Hay ideas que, por su simpleza, parecen nacidas en una tertulia ideológica y no en un gabinete económico. La última propuesta de Sumar —gravar con un 25 % adicional la venta de una vivienda si se produce antes de los dos años desde su compra— es un ejemplo de ello: una medida que pretende atacar la especulación, pero que en realidad penaliza la movilidad, castiga la inversión y destruye la poca confianza que queda en el mercado inmobiliario español. Yolanda Díaz y su entorno vuelven a caer en el error clásico del intervencionismo: confundir un problema social con un fallo del mercado, y un incentivo con un castigo.
La idea parte de una premisa falsa: que toda venta temprana es un acto especulativo . Nada más lejos de la realidad. En la práctica, muchas familias venden una vivienda antes de dos años porque cambian de trabajo, se divorcian, heredan o simplemente no pueden afrontar los pagos, y aunque alguno de estos supuestos lo exima Sumar en su propuesta, la realidad es que es un ataque más a la propiedad privada. Penalizarlas con un 25 % adicional es tanto como castigar la precariedad y la adaptación, en lugar de la especulación.
El mercado inmobiliario ya grava las plusvalías , el IRPF y los costes de transmisión.
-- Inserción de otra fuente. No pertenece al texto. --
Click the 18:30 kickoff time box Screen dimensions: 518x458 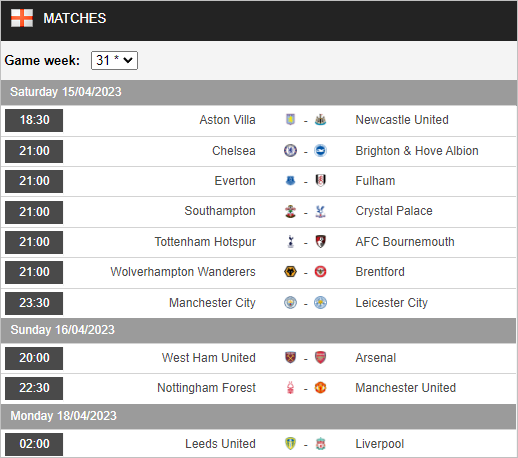coord(34,120)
Añadir un recargo del 25 % no es regular: es castigar. Y lo más grave es que el castigo lo sufrirán los ciudadanos, especialmente los jóvenes, que ya soportan un sistema tributario asfixiante y un acceso a la vivienda cada vez más inaccesible.
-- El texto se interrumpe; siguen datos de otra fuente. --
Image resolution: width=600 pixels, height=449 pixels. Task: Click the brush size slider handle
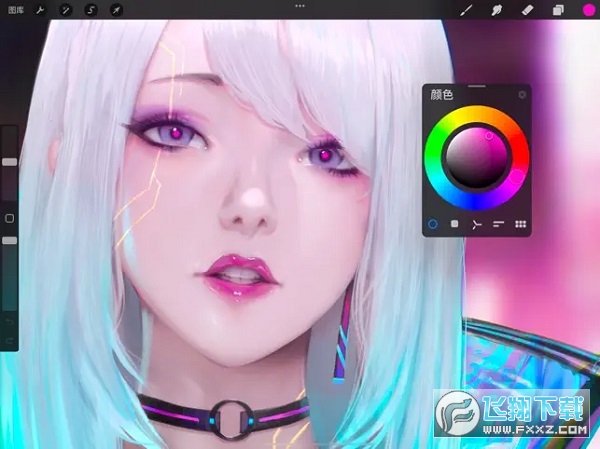(10, 160)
El discurso de Sumar necesita enemigos imaginarios para justificar su política. Hoy es « el especulador inmobiliario »; ayer fue «el empresario abusador»; mañana será «el ahorrador privilegiado».
Sin embargo, la realidad es que el 90% de las compraventas en España son de particulares. La rotación de viviendas forma parte natural de una economía moderna: la gente se muda, cambia de ciudad, invierte sus ahorros, o vende para comprar una casa mejor. El supuesto especulador al que Sumar quiere castigar ya tributa más que de sobra: paga IRPF por plusvalía, IVA o ITP por compra, notaría, registro, y el impuesto municipal de plusvalía. ¿De verdad hace falta otro impuesto más? ¿O se trata, simplemente, de seguir exprimiendo a la clase media mientras se vende populismo como justicia social?
Toda intervención de este tipo genera consecuencias previsibles. Si se castiga fiscalmente la compraventa temprana, los propietarios preferirán retener sus viviendas o sacarlas al mercado de alquiler , reduciendo la oferta en compraventa. Esa contracción elevará los precios, justo lo contrario de lo que el Gobierno dice perseguir. Además, se desincentiva la inversión en vivienda nueva, porque el riesgo de liquidez aumenta: quien compre sabiendo que no podrá vender sin una penalización desproporcionada, simplemente no comprará.
En suma, el mercado se congelará : menos ventas, menos construcción, menos empleo en el sector y más presión sobre el alquiler. Todo por una ocurrencia tributaria que no recauda, sino que destruye actividad.
La medida no solo afecta a inversores y familias, sino también a la movilidad laboral , un aspecto clave para el crecimiento económico. Un trabajador que deba cambiar de ciudad por un nuevo empleo tendrá que asumir una penalización fiscal si vende su vivienda antes de dos años. En la práctica, eso frena la movilidad, encarece el cambio de residencia y desincentiva la búsqueda de mejores oportunidades laborales.
España necesita un mercado de vivienda flexible que acompañe el dinamismo económico, no un sistema punitivo que inmovilice a sus ciudadanos por miedo al fisco. Además, esta medida transmite un mensaje desastroso a los mercados: España es un país donde el ahorro y la inversión se castigan, y donde la inseguridad jurídica es la norma.
Con cada nueva ocurrencia, se alejan inversores, promotores y jóvenes que aspiraban a construir su patrimonio.
Esta propuesta no nace de un estudio técnico ni de una necesidad presupuestaria. Nace de la desesperación ideológica de un partido que ya no tiene nada que ofrecer más allá de castigar a quienes producen y halagar a quienes viven del subsidio. Es la misma lógica que llevó a la subida del salario mínimo sin consenso, a los límites de alquiler y a la demonización del empresario. Todo en nombre de la «justicia social», todo a costa del crecimiento.